« Récits de vie » – texte stage mai 2022 (2)

Textes du stage d’écriture créative du 15 mai 202.

Thème « Récits de vie »

Texte par Sylvie Gimmig

Tu descends sur le quai n°3. Il est 11h20. Par le pont suspendu, traversée de la Saône, et devant toi, l’Eglise saint Paul.
Au tableau noir, tu écris. Tu as sept ans. Tu es la seule à porter des sabots de bois. Tu es la seule qui vis à la ferme d’en Bas.
Dans le vieux quartier face au bosphore, ton regard laisse défiler les bateaux russes.Tu sirotes un tchaï, les yeux encore embrumés par la nuit. Tu ne te lasses pas des petits matins.
Sur le bac, tu allumes une cigarette. L’eau est boueuse. L’odeur du fleuve t’enivre. Tu portes ta robe de soie pour rejoindre la ville.
Chaque soir, au son de l’alerte, tu descends aux abris. A la lueur de la bougie frémissante, tu écris un journal et tu as peur.

Quand les premiers rayons éclairent le feuillage du laurier, je sais que c’est le bon moment.
Le bancel du mazet ne sera pas dans le soleil. L’humidité de la nuit aura abreuvé la terre.
J’ouvre le robinet. L’eau gargouille au travers du long tuyau qui va de la cour jusqu’au jardin du haut.
J’attends accroupie le premier jet qui se répand doucement entre les géraniums, les soucis; les lupins, les bleuets.
Quelques oiseaux se mettent à chanter ; la lumière est tamisée.
L’eau qui coule m’hydrate en profondeur. Le son timide m’apaise avant l’arrivée de la grosse chaleur.
J’arrache quelques mauvaises herbes une à une facilement car la terre est encore souple.
Je réajuste mes tuteurs, enlève les gourmands sur les tomates et je récolte les jeunes haricots délicatement entre le pouce et l’index que je dépose dans mon panier de bois. Quelques feuilles de salade. Un dernier coup d’oeil complice à ce jardin qui s’éveille. Je redescends dans la cour pour éteindre le robinet et amener dans ma cuisine les fruits de cette terre.

Une mer qui se retire. Les galets roulent. Trois coquillages dans une main.
Les vaches retournent à l’étable. Les peupliers frémissent dans la lumière du soir. Sur la grande table, la soupe fumante.
Odeur de craie au premier étage. Des chaussons roses tenus par des rubans. Quelques notes de piano. Madame Yvonne a quarante chats.
Pétales rouges sur la pierre.

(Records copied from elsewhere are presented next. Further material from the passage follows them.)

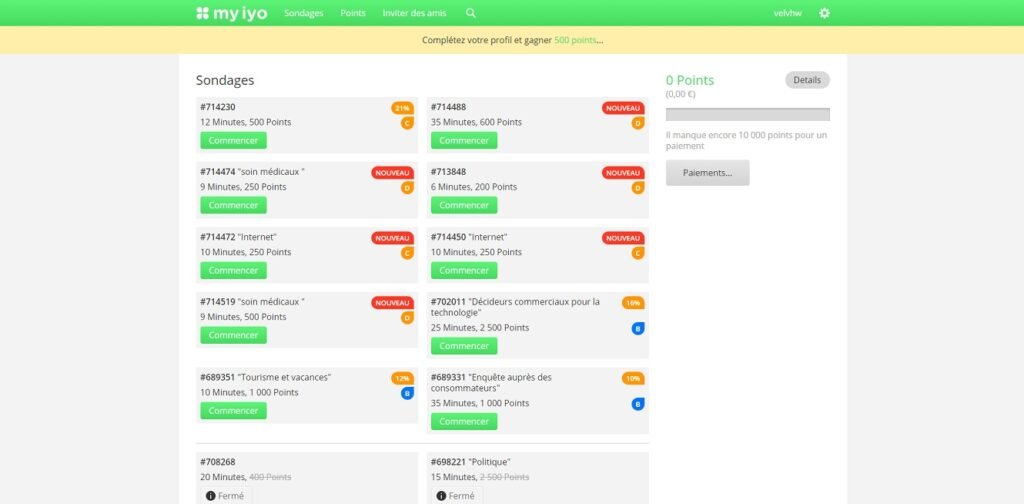Click the C badge on survey #714230
1024x504 pixels.
pyautogui.click(x=407, y=123)
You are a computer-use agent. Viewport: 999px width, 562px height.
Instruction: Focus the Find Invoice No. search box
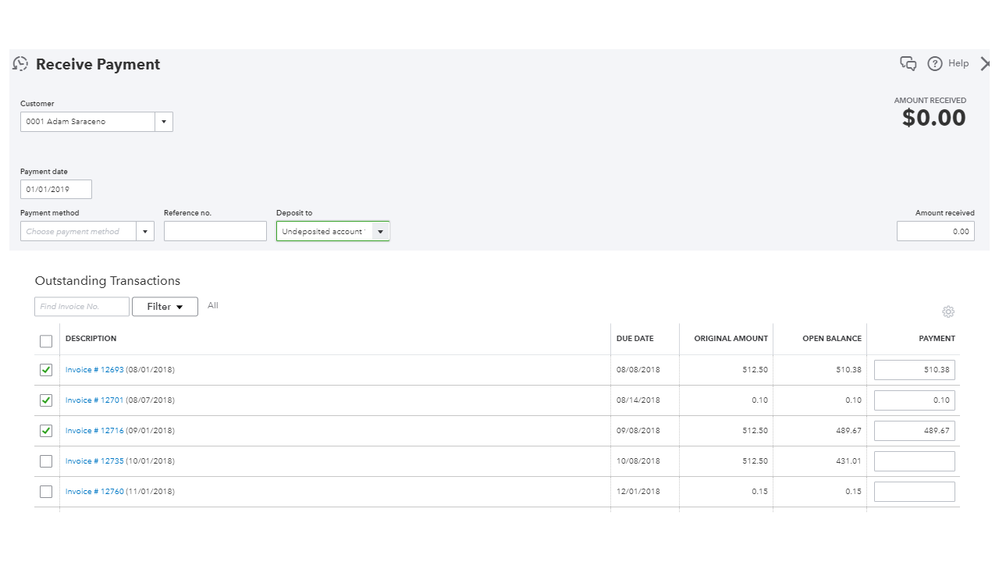point(82,307)
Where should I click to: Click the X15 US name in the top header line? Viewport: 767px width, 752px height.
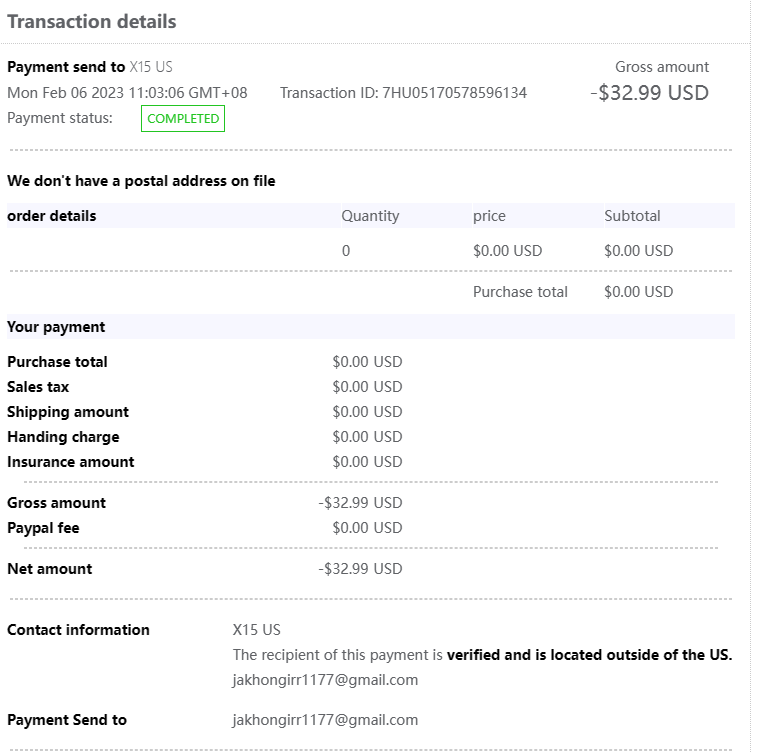point(151,67)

L’herbe a poussé entre les tombes. Silence de granit.

Le cimetière catholique sur la droite, surélevé sur une butte. Tombes de marbre rouge. Chrysanthèmes fanés. Juste après, le marché couvert. Bétonné, porte vitrée avec un cadenas.
La rivière apparait après le vieux pont. A gauche, le cimetière protestant caché derrière une grille en fer noir.
Une maison en contrebas avec une grande olivette qui descend jusque sur la berge du Gardon. une haie de bambous jaunis remonte jusqu’à la route qui suit la rivière. Rochers, écume, pont.
Une petite route part dans la colline de chênes verts, d’arbousiers.
Une crête rocheuse.
Une ancienne filature abandonnée. Pas de fenêtres. Un escalier en pierre. Briques rouges sur la façade.
Après le rond point, c’est la plaine. Ses vignes, ses oliviers, ses coquelicots dans les fossés.
Une grande coopérative vinicole des années cinquante. Bâtiment imposant. Porte en ogive, vitrée. Pas de fenêtres. Austère. Un parking devant avec trois voitures et un camion.
Sur la colline, un vieux château en ruines domine.

J’ai dans le regard, ce vieux temple laotien perché, ses pierres ancestrales recouvertes de mousse, ses colonnes, ses visages de Bouddha qui veillent sur le Mékong depuis des millénaires.
J’ai dans le regard, ces îles d’Aaran. Brumes , bruyères et fougères. Une lande entre terre et mer où les goélands nichent dans les falaises.
J’ai dans le regard, les rives du Danube enneigées. Le tramway jaune qui relie Pest à Buda, le grand arbre de Noël et les toques de fourrure portées par les femmes.